Your post highlights almost perfectly the actual, original reason for my first post. That being, I recognize within myself my need for peace to be a primary objective, let's just say, because of brain health issues, initially. I struggle with lots of negative loop pathways/rumination. I am better at dealing with it now. I do have many skills and I use them every day, all day.
I also have come to view the world very, very differently than I formerly did. As I have said, I rely on a bit of a non-attachment model for day-to-day things, such as, ruminating about an old boss who discriminated against me and mistreated me. He is a scumbag. But my discomfort when ruminating on him is not actually caused by him. It is caused by me. By my desire for him not to have done what he very clearly did and does.
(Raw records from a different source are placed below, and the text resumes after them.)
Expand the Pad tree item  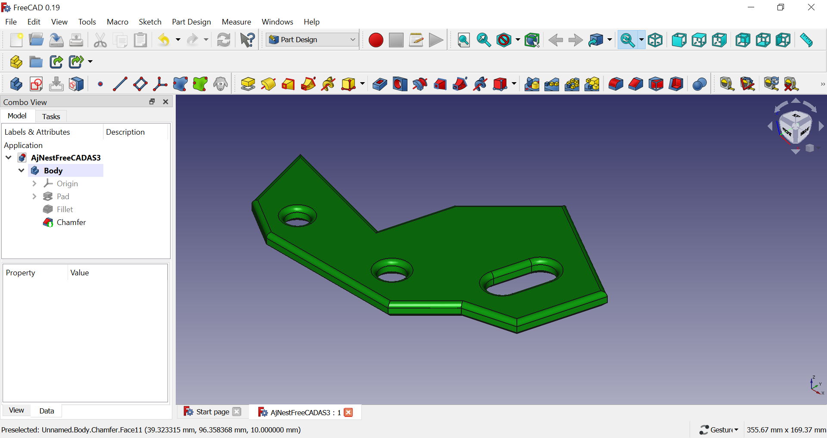(34, 197)
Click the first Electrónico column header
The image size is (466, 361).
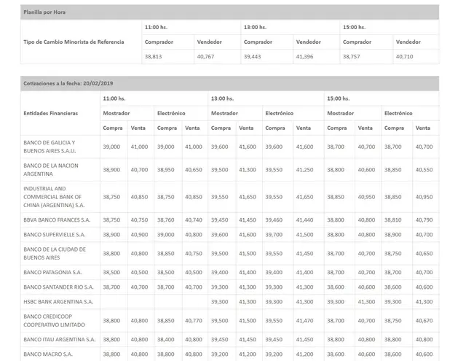[x=171, y=113]

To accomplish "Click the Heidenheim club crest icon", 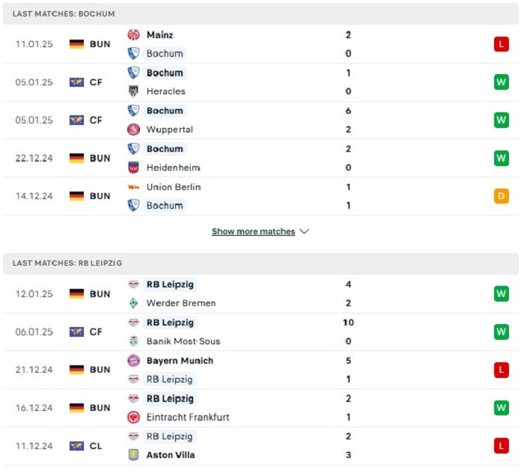I will [133, 168].
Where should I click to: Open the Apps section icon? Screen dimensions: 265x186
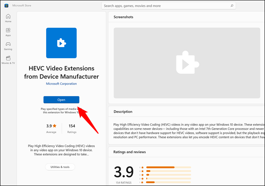(8, 32)
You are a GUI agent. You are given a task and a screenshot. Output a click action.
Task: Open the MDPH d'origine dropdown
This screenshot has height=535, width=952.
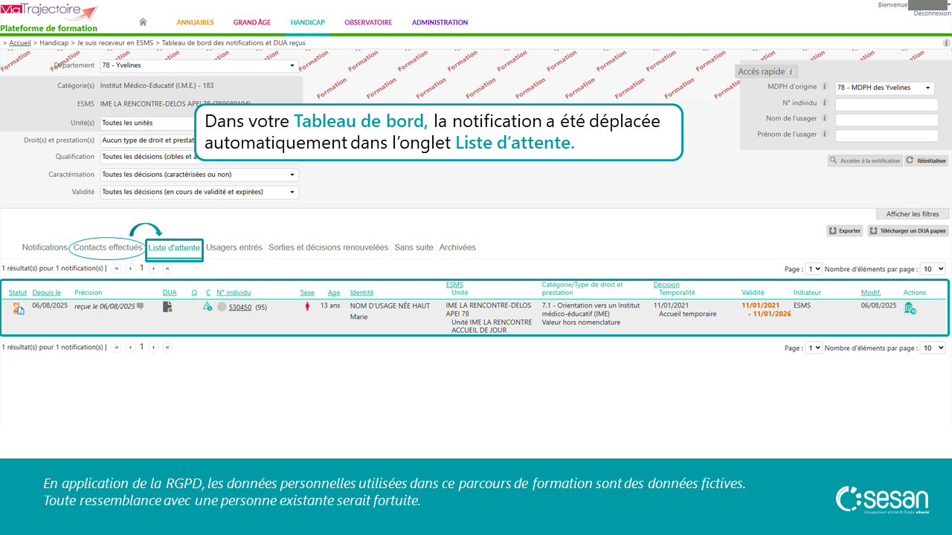[x=884, y=88]
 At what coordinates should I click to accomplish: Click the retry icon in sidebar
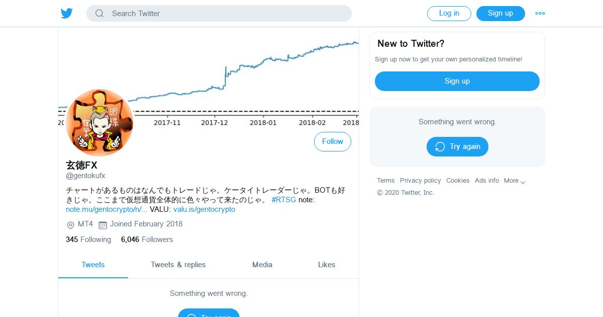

He was simply being wonderfully and perfectly exactly who he was and is.
This approach works very well for me, because I believe it. It fits for me.
Unfortunately, there are some problems, some issues, some items, that are of such gravitas that, for me, anyway, just practicing acceptance and love and non-attachment is likely not adequate as a response. These are some of the examples I have given.
I am trying to figure out how to integrate what I recognize in me as a very clear position that some situations are so unacceptable, that a response is required. This quality of me causes me discomfort, stress, pain, sleeplessness, etc. I wish I did not have it. I actually wish I could just not care. But I do. Always have. I was always the kid who stood up for the children with developmental delays who were being bullied by the "cool" kids. That is just me, from the beginning. No idea why.
Perhaps if I met the people who tortured me for two years and go away with it while holding themselves out publicly as our Protectors and Saviors, maybe that would be a place some progress could be made. I had never considered that. They would likely just try to kill me again, but, maybe it is worth exploring for my own brain's sake.